A: Oliver McGowan Mandatory Training is a legal requirement for all CQC-registered health and social care providers under Section 181 of the Health and Care Act 2022, with the Code of Practice finalised on 6 September 2025. It applies to all staff at a level appropriate to their role, including ancillary and administrative staff. Tier 1 covers general awareness and Tier 2 covers direct care roles. Both tiers require both e-learning and a live session component.

A: Statutory training is required by law regardless of employer, such as fire safety under the Regulatory Reform (Fire Safety) Order 2005. Mandatory training is required by the organisation or expected by CQC to deliver safe regulated care, such as safeguarding or IPC. The word “mandatory” does not mean “legally required by Parliament.” These are two different categories with different consequences if missed.

A: There is no universal legal answer. Skills for Care recommends competency-led refresh, triggered by role changes, incidents, or identified practice gaps, rather than automatic annual repetition. Fire safety and health and safety carry a minimum three-year refresh cycle. Oliver McGowan Mandatory Training requires refreshing at minimum every three years per the Code of Practice, or sooner when a staff member’s role changes.

A: A staff training plan must cover induction and mandatory training, role-specific training, specialist training aligned to service users, named training providers for each topic, refresher frequency, and support for overseas workers. From 9 February 2026, incomplete applications are returned without assessment. Generic or copied policies will not pass.

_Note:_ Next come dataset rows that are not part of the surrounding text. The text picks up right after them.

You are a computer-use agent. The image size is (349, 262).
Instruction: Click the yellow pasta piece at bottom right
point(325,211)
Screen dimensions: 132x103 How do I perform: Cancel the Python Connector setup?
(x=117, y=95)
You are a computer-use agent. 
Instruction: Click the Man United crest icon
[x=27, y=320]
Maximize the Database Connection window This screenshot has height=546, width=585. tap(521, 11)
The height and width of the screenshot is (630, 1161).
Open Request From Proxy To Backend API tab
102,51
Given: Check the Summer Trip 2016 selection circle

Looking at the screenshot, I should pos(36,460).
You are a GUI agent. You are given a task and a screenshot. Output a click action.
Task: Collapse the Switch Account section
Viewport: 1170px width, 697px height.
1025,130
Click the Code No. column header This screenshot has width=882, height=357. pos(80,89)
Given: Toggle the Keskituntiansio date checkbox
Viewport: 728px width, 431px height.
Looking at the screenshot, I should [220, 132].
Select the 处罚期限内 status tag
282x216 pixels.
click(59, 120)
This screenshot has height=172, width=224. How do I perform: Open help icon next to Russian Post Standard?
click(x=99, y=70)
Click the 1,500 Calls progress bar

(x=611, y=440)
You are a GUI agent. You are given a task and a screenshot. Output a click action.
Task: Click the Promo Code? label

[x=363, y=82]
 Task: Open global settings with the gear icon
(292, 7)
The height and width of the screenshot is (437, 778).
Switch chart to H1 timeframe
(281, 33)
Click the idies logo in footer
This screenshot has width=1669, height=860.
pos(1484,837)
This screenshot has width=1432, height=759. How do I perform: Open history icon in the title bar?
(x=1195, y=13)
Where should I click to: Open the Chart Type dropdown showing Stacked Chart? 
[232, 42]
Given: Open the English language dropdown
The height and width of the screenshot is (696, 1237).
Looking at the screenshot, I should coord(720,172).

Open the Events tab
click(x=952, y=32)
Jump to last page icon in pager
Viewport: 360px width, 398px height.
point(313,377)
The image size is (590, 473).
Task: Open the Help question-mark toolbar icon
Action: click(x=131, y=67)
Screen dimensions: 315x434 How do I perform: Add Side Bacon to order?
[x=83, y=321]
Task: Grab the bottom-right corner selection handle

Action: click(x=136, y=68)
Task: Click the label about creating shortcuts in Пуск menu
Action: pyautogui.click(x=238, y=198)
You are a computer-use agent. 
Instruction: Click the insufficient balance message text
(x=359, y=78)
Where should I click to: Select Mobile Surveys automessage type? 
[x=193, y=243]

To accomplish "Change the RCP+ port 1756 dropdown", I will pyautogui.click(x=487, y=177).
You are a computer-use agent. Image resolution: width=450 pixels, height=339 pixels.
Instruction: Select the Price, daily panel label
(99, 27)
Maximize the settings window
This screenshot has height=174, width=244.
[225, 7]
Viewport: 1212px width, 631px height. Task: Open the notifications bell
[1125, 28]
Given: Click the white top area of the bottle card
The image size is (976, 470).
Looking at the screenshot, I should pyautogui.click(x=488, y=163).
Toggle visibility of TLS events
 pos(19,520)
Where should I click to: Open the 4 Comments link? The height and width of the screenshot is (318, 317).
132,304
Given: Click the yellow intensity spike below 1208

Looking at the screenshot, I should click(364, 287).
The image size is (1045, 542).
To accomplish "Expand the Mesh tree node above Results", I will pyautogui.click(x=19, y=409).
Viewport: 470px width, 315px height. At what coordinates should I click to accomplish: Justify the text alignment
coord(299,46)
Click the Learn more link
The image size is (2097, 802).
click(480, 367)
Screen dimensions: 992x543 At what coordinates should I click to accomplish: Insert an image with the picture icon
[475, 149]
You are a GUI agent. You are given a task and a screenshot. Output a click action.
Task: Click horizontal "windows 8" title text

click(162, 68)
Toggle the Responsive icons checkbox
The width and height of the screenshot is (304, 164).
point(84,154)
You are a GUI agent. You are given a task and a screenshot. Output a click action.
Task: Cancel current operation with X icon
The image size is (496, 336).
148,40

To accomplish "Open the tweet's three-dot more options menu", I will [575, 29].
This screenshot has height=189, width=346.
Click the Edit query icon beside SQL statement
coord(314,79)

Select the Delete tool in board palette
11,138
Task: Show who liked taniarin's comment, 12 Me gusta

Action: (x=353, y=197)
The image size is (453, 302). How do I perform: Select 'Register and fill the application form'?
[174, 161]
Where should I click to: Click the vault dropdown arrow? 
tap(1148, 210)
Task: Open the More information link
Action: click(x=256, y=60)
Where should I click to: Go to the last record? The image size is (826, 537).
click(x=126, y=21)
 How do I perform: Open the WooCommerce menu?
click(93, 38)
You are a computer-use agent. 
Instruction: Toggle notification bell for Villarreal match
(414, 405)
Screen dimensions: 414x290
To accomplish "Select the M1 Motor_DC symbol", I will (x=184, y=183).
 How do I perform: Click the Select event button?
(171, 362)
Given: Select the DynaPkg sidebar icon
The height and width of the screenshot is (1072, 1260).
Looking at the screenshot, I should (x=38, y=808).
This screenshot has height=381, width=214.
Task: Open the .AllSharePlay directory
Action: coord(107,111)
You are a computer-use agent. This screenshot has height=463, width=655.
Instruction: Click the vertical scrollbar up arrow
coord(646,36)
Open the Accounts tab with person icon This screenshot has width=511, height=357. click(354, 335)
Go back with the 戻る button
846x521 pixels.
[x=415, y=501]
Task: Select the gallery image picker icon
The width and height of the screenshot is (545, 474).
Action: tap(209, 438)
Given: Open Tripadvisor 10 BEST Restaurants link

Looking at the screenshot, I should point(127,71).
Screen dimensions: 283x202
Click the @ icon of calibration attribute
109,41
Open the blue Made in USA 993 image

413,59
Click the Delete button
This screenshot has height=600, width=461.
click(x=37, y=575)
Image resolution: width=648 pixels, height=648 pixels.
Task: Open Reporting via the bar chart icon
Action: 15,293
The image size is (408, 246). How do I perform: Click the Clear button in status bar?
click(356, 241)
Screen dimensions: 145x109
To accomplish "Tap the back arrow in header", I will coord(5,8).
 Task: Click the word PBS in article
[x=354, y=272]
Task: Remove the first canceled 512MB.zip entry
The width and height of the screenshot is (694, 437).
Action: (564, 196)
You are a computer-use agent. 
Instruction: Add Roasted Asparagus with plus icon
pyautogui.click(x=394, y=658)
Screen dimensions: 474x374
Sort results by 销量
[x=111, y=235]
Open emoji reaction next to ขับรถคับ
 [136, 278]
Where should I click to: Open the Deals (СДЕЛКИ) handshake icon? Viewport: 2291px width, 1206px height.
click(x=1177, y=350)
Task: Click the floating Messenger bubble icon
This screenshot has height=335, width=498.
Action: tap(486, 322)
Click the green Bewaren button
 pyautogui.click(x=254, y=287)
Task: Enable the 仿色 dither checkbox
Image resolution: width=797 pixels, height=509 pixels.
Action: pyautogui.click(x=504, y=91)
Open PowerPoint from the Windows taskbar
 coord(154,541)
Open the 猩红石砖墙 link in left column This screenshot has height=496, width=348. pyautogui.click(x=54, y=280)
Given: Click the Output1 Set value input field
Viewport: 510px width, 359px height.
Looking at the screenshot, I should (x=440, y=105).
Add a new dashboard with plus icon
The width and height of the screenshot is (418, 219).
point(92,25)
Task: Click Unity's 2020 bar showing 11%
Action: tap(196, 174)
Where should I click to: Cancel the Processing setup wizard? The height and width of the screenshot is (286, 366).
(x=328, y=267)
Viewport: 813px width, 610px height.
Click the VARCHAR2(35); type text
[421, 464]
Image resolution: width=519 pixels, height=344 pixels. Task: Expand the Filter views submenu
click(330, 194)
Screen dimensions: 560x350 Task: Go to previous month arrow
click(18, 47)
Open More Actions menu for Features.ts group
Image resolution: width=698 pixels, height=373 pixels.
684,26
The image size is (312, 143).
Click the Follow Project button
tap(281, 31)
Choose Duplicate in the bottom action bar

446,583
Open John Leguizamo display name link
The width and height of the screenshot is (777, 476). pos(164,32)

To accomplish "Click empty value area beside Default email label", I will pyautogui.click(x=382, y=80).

A: A training matrix maps required training to each staff role and tracks completion dates and renewal dates. CQC expects all providers to have one and to explain it clearly during assessment. There is no legally prescribed format, but the matrix must answer what training is required per role, who has completed it, when, and when it is next due.

A: For NHS organisations, the May 2025 StatMand portability agreement allows prior training to transfer across 262 organisations without repetition. For independent social care settings, providers must satisfy themselves that prior training is current, relevant, and meets competency standards for the new role. Do not accept prior certificates without assessing whether they match the training standard your service requires.

A: CQC assesses competence, not attendance. A certificate alone does not satisfy Regulation 18, and inspectors look for evidence such as supervision notes, observed practice records, and reflective learning documentation alongside completion certificates. If staff cannot describe their training in practical terms during an inspection interview, inspectors record a competence gap.

A: Yes. All staff complete core statutory and mandatory training, but role-specific and specialist training varies significantly. A care worker supporting people with dementia needs dementia awareness training. A registered manager needs governance and leadership training in addition to core training. Specialist training must always reflect the needs of the specific service user group your service supports.

A: No. Annual refresher training is not a universal legal requirement. Skills for Care’s position, confirmed in its December 2025 guide, is clear: refresh cycles should be competency-led, not automatically annual. Some topics such as basic life support carry annual refresh recommendations for direct care roles, but this is sector guidance, not statute.

A: The Single Assessment Framework is under revision following the Better Regulation, Better Care consultation, which closed in December 2025. Final sector-specific frameworks are expected in summer 2026, with implementation planned for the end of the year. Oliver McGowan Mandatory Training is already law. The Care Certificate Standard 16 update is already in force. The framework change affects assessment methodology, not the existing legal training obligations under Regulation 18.